::: Record extracts

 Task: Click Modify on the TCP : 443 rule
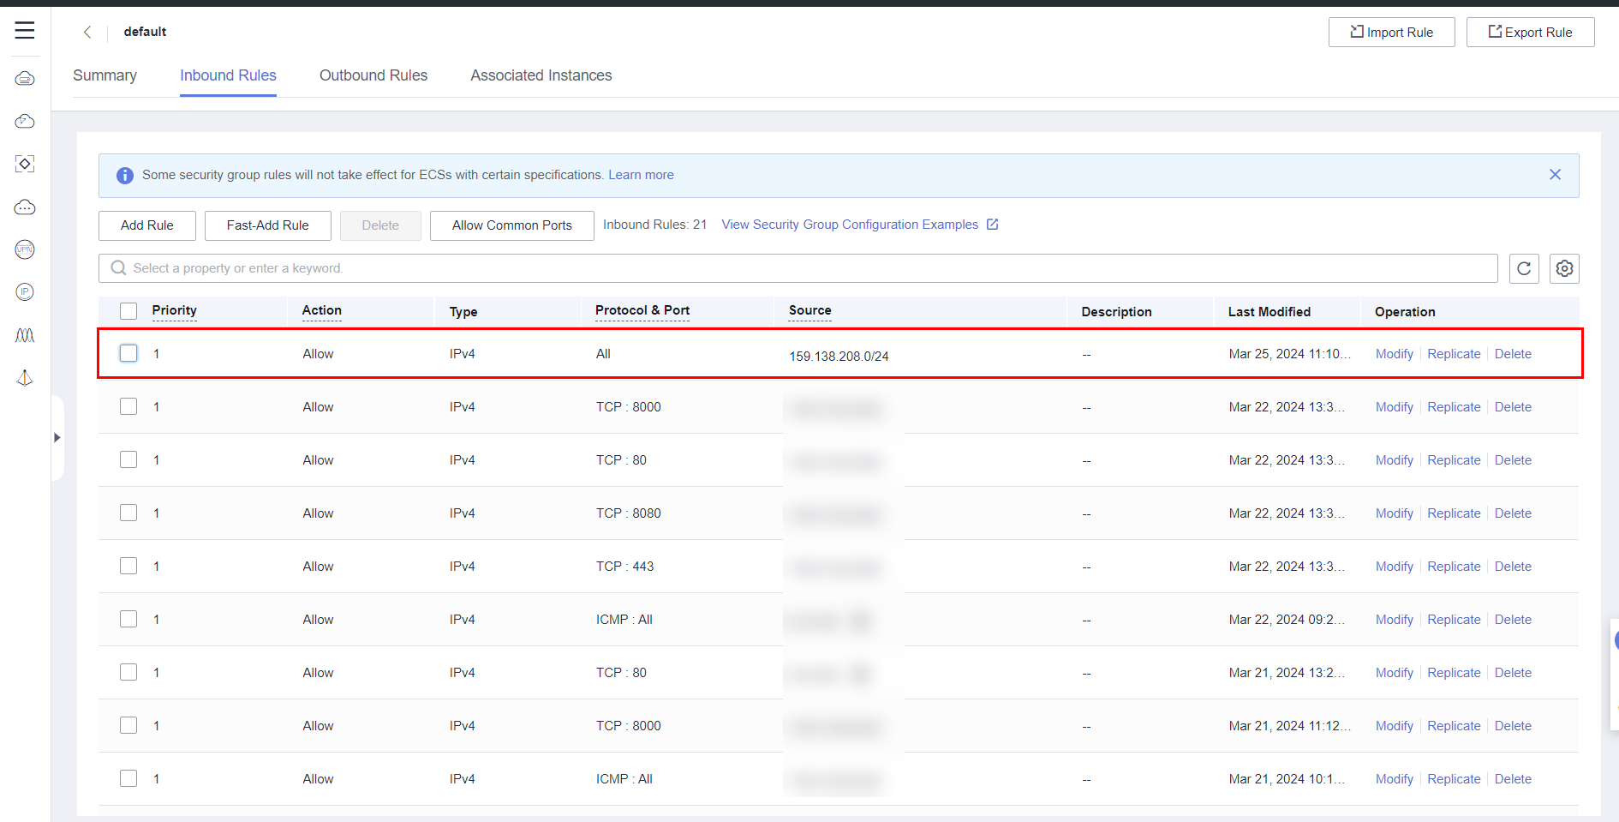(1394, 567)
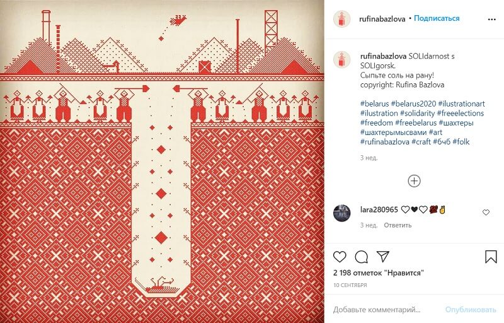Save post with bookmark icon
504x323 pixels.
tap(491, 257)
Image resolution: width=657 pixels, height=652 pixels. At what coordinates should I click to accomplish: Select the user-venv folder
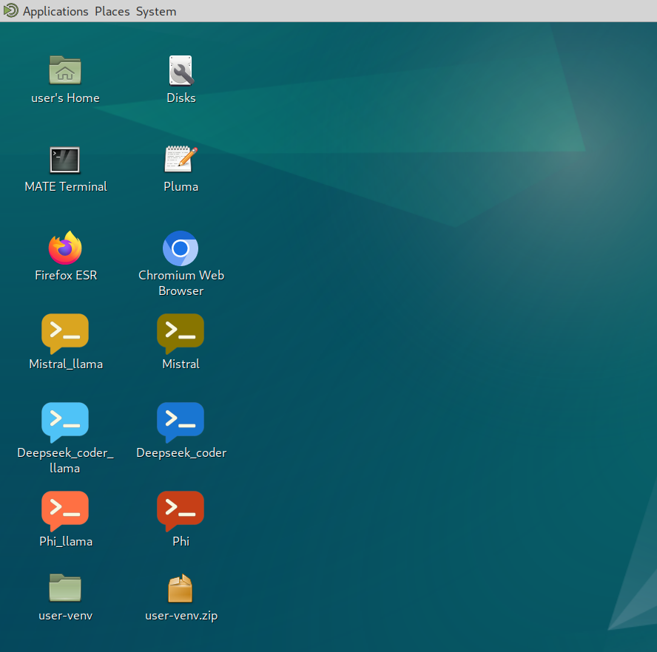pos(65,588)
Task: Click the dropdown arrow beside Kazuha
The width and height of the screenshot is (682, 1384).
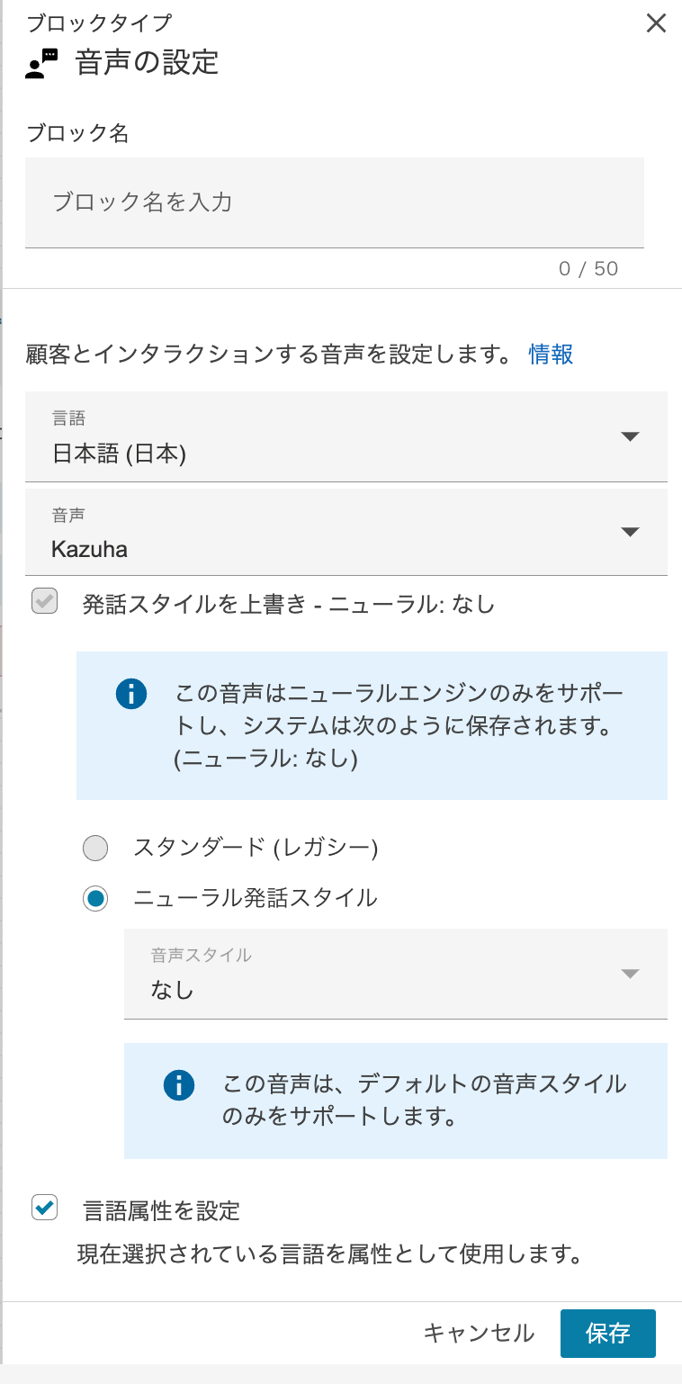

::::::

Reproduce word for word the lines from the line with "Image resolution: width=657" to the end of the entries above, both included, but leave the pictures out.

*Result of this task*
Image resolution: width=657 pixels, height=652 pixels. At what coordinates should I click to accomplish: Select the user-venv folder
pos(65,588)
Task: Click the dropdown arrow beside Kazuha
The width and height of the screenshot is (682, 1384).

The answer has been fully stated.